Anyone have a source for correct top tube Scwhinn decals in white to fit a 67 Stingray. Bicyclebones decals have Schwinn script that is too thick and blunt points on stars, so they are not good. Thanks
Update: Just bought a pair from Kirk on ebay (he'll send the smaller 7 5/8" ) They looked very good from listing pics.


----------



## videoranger (Jun 18, 2018)

Decals came very well packaged in cardboard inside a padded envelope. I haven't put them on yet. They look very correct when held up next to originals on my other '67 and 65 Stingrays.


----------



## Intense One (Jun 19, 2018)

videoranger said:


> Decals came very well packaged in cardboard inside a padded envelope. I haven't put them on yet. They look very correct when held up next to originals on my other '67 and 65 Stingrays.
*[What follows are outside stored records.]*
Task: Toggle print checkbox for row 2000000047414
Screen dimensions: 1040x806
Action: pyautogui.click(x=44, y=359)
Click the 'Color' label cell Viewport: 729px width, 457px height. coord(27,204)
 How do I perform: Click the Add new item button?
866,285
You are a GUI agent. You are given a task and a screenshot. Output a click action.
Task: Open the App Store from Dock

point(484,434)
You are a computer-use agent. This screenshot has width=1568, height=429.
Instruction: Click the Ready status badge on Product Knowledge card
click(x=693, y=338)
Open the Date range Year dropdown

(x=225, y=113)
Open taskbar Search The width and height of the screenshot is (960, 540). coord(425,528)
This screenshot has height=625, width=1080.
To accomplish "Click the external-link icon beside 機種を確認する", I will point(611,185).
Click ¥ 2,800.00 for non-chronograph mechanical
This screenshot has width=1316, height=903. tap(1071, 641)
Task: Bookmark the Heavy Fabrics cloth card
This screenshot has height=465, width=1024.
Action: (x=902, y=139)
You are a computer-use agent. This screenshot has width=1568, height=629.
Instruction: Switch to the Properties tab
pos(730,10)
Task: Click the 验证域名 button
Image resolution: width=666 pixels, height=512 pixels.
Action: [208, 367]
Looking for similar water slide decals too...I saw both seller listings....thanks for the info.


----------



## videoranger (Jun 19, 2018)

Be sure to specify the shorter ones if for a Stingray. Larger Schwinn's use longer ones. Also if you need a chain guard screen KoolStuff has a very good screen painter


----------



## Moseph (Nov 13, 2018)

Does anyone have a link for Kirk's decals?


----------



## A.S.BOLTNUT (Nov 13, 2018)

Moseph said:


> Does anyone have a link for Kirk's decals?




No link but I have a extra set or two .


----------



## Gus (Dec 21, 2019)

If anyone has sting ray chain guard original decal scans, I can use one to reproduce another model. thank you.


----------



## vastingray (Dec 21, 2019)

Bicyclebones on eBay has all the decals you need


----------